Facebook Pledges $130 Million to Fund 'Supreme Court' for Content--2nd Update
December 12 2019 - 12:35PM
Dow Jones News
By Jeff Horwitz
Facebook Inc. will pay $130 million to establish an independent
board charged with reviewing how the company moderates its content,
providing long-term backing to its experiment in better policing
the platform.
The money, which Facebook described as an "initial commitment,"
is meant to cover six years of operations, including salaries for
board members, office space and a staff including case managers,
lawyers and human resources personnel. A corporate trust managed by
financial services firm Brown Brothers Harriman will in turn
oversee the board's budget and administration.
The money marks a significant investment in an organization that
doesn't yet exist, but could take on responsibility for some of the
company's thorniest decisions. In recent years, Facebook has been
beset by public controversies over how it handles misinformation,
hate speech and graphic content.
Similar controversies have occurred at Alphabet Inc.'s YouTube
and Twitter Inc. But Facebook is the first of the social-media
giants to give an outside organization potentially binding control
over how some of them are addressed.
"They're putting their money where their mouth is," said Kate
Klonick, an assistant law professor at St.
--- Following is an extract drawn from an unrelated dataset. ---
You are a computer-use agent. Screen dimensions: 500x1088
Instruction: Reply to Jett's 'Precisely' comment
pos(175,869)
John's University who
Facebook allowed to attend some of the internal discussions
surrounding the board. "It's a lot of money, it's a long time, and
it can't disappear."
Sometimes dubbed "Facebook's Supreme Court," the board will
function like an appeals court, with five-person panels
adjudicating controversies arising from Facebook's in-house efforts
to enforce its content standards. In addition to rendering binding
decisions on a case-by-case basis, the board can recommend policy
changes to Facebook that the company must publicly address. While
Facebook will select the first 11 members of the board, the eleven
will choose the remaining board members, with terms lasting three
years.
The review board has been in the works since last year, when
Facebook Chief Executive Mark Zuckerberg wrote that despite his
optimism about the company's role in society, "without sufficient
safeguards, people will misuse these tools to interfere in
elections, spread misinformation, and incite violence."
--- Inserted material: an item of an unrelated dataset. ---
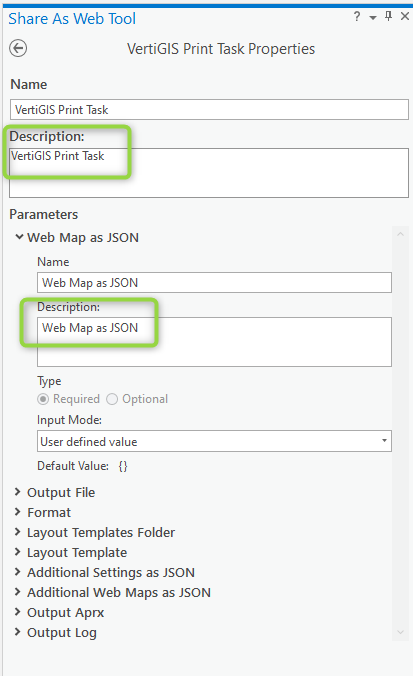Click the tool Description text box

209,173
Before launching the board, the company held listening sessions
across the globe and produced numerous reports on its plans and
feedback. Thursday's funding announcement was paired with news of
an additional delay: Facebook says it no longer expects to appoint
board members before early next year.
Alongside news of the board's funding and timing, Facebook also
released a 60-page report it commissioned from social
responsibility consultant BSR. The document, which Facebook said it
hoped would influence the board's future actions, is an apparent
victory for a coalition of human rights organizations that lobbied
Facebook during the process of the board's creation.
The paper recommended that the board consider a wide range of
possible harms from content "beyond just freedom of expression" and
said the board should justify all of its decisions in terms of
United Nations human rights principles. It also says Facebook
should provide financial compensation to people harmed by content
"in cases when damage can be economically assessed."
"We feel a responsibility and have received feedback that the
board should be grounded in human rights principles, including the
rights to freedom of expression, privacy and remedy," said Brent
Harris, a director of governance at Facebook.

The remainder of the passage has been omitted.